Window air conditioners are a poor investment
When I was growing up in Baltimore during the 1930s and 1940s, I studied in school classrooms with no air conditioning from kindergarten through college. Back then, there was no air conditioning in homes, schools, offices, stores or factories. If you wanted to be cool, you went to a movie theater.
I agree that schools should be airconditioned, and I believe that this upgrade should be made in all as yet un-airconditioned school buildings as soon as possible, but installing portable (window) units is a bad idea (“Franchot, NAACP seek DOJ action on school air conditioning,” Sept. 21). They would be very expensive to purchase, and their installation into hundreds of windows would not be trivial. Also, in each building extensive electrical enhancements would have to be made. Each individual unit would have to be wired with a new circuit that can support that unit’s power requirement; in some cases that means 240-volt circuits. This, in turn, may require a new higher power electrical service into the building and new power distribution panels. In addition to the installation complexities, window units are far less effective than central units. They are noisy, and their cool-air distribution is poor. In many cases, a single unit cannot evenly cool an entire classroom.

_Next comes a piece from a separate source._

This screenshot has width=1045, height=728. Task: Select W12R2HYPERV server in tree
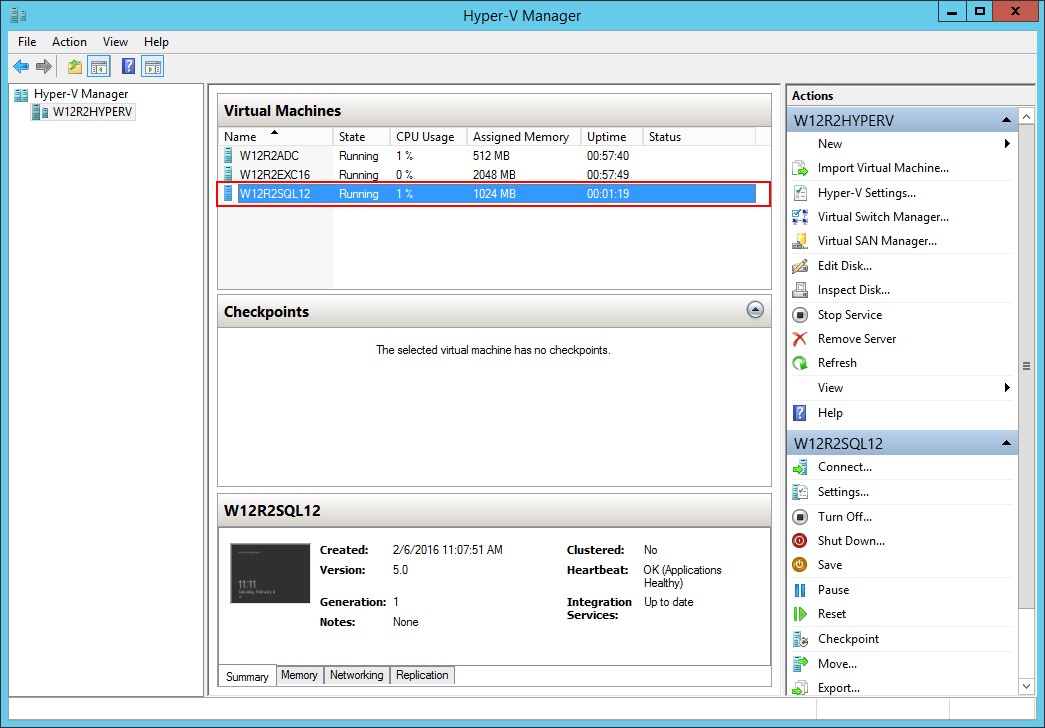[x=92, y=112]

When a central air-conditioning system is eventually installed, all of the window air conditioners would have to be removed and their respective windows restored to their original condition. The wiring that had been run to each unit would now be of no further use. The units would have to be disposed of, very likely at a fraction of their original cost if sold. It seems to me that waiting a little longer until central units can be installed is a much more costeffective and satisfactory solution.